A method for training a model according to claim 7, comprising:
the computer system holds environmental adjustment information for setting the virtual environment;
A model learning method, wherein in the second process, the at least one computer randomly sets the virtual environment based on the information about the task and the environment adjustment information.

A method for training a model according to claim 7, comprising:
The at least one computer
a fourth process for receiving input of information about the work and the first model to be used;
a fifth process of setting a second trajectory based on the information about the work;
a sixth process of using the first model to perform a control process for the task including movement of an object by the robot along the second trajectory, and updating the first model based on a machine learning algorithm using a result of the control process so that the task time is short and the task success probability is high;
A model learning method characterized in that, in the second learning process, the at least one computer repeatedly executes the sixth process until a learning termination condition is met, and when the learning termination condition is met, the first model is recorded as a second model.

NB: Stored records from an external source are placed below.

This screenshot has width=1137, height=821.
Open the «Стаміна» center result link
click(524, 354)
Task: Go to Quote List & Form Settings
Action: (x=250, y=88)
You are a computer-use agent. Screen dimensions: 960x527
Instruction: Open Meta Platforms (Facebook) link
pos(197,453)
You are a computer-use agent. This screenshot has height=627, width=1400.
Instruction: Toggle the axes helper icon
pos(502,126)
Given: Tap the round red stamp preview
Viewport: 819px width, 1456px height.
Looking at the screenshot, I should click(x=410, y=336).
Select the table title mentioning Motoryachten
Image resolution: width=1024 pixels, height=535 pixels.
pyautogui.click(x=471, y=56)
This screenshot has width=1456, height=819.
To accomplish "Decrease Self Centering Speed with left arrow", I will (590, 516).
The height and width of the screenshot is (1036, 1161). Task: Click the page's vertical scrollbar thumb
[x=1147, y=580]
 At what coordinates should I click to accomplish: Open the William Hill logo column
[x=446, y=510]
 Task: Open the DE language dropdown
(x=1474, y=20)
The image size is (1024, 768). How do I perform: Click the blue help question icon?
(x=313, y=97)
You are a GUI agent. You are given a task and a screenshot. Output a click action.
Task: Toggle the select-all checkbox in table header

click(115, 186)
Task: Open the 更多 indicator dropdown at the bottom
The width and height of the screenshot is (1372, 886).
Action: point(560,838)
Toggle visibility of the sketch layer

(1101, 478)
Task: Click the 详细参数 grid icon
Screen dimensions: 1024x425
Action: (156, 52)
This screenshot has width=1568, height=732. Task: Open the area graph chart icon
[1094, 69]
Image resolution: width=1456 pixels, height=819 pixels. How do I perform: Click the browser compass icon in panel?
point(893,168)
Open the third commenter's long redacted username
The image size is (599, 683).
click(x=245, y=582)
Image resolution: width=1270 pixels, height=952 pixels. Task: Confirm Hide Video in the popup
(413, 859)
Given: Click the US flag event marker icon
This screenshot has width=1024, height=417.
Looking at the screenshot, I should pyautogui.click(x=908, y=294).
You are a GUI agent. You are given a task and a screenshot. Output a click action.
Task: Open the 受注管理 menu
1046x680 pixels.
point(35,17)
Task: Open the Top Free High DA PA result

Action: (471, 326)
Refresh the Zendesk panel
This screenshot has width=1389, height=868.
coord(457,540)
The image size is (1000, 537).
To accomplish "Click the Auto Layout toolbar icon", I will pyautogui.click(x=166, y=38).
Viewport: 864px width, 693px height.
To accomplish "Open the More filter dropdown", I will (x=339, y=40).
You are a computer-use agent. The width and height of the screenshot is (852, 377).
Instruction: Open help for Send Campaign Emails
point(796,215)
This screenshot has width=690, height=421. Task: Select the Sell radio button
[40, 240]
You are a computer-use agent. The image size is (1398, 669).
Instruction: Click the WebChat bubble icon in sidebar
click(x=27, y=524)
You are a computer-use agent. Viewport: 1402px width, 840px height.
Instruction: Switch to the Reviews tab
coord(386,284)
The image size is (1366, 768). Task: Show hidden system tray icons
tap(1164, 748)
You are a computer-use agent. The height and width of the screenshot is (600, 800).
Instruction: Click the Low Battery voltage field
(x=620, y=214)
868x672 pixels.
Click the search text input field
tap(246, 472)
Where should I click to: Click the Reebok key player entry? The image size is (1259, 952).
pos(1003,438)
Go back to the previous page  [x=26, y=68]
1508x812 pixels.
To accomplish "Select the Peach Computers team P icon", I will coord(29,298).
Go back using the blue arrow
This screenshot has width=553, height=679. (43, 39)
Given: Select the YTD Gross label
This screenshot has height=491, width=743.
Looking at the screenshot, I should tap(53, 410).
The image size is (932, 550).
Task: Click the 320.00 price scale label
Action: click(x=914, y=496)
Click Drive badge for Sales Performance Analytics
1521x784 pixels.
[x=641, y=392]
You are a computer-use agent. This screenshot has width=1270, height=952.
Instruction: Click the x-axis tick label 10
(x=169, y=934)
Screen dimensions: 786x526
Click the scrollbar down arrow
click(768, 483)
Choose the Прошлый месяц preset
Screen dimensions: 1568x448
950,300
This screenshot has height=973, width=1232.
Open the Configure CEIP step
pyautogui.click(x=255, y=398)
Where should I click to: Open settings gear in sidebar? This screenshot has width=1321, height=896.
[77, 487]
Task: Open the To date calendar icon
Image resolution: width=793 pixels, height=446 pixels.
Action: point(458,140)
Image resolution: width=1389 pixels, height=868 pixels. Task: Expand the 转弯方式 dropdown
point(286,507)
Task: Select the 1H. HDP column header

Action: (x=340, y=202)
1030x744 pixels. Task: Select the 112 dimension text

A method for training a model according to claim 9, comprising:
The at least one computer
a seventh process of receiving input of information about the work, the first model to be used, and the second model to be used;
an eighth process of integrating the first model and the second model;
The second process;
a ninth process of performing a simulation of a control process for the task, including movement of an object by the virtual robot along the first trajectory, in the virtual environment using an integrated model obtained by integrating the first model and the second model, and updating the integrated model based on a machine learning algorithm using a result of the simulation , so that the task time is short and the success probability of the task is high;
A model learning method characterized in that, in the third learning process, the at least one computer repeatedly executes the second process and the ninth process until a learning termination condition is met, and when the learning termination condition is met, the integrated model is recorded as a third model.

A method for training a model according to claim 10, comprising:
in the first learning process, the at least one computer calculates a task time for the task and a success probability for the task in the first model as indices related to accuracy of the first model, and records data associating the processing time for the first learning process with the indices of the first model in model management information;
in the second learning process, the at least one computer calculates a task time for the task and a success probability for the task in the second model as indices related to accuracy of the second model, and records data associating the processing time for the second learning process with the indices of the second model in the model management information;
in the third learning process, the at least one computer calculates a task time for the task and a success probability for the task in the third model as indices related to accuracy of the third model, and records data associating the processing time for the third learning process with the indices of the third model in the model management information;
The model learning method is characterized in that the at least one computer presents the model management information to a user.

A method for training a model according to claim 11, comprising:
A model learning method, wherein the initial model, the first model, the second model, and the third model are neural networks.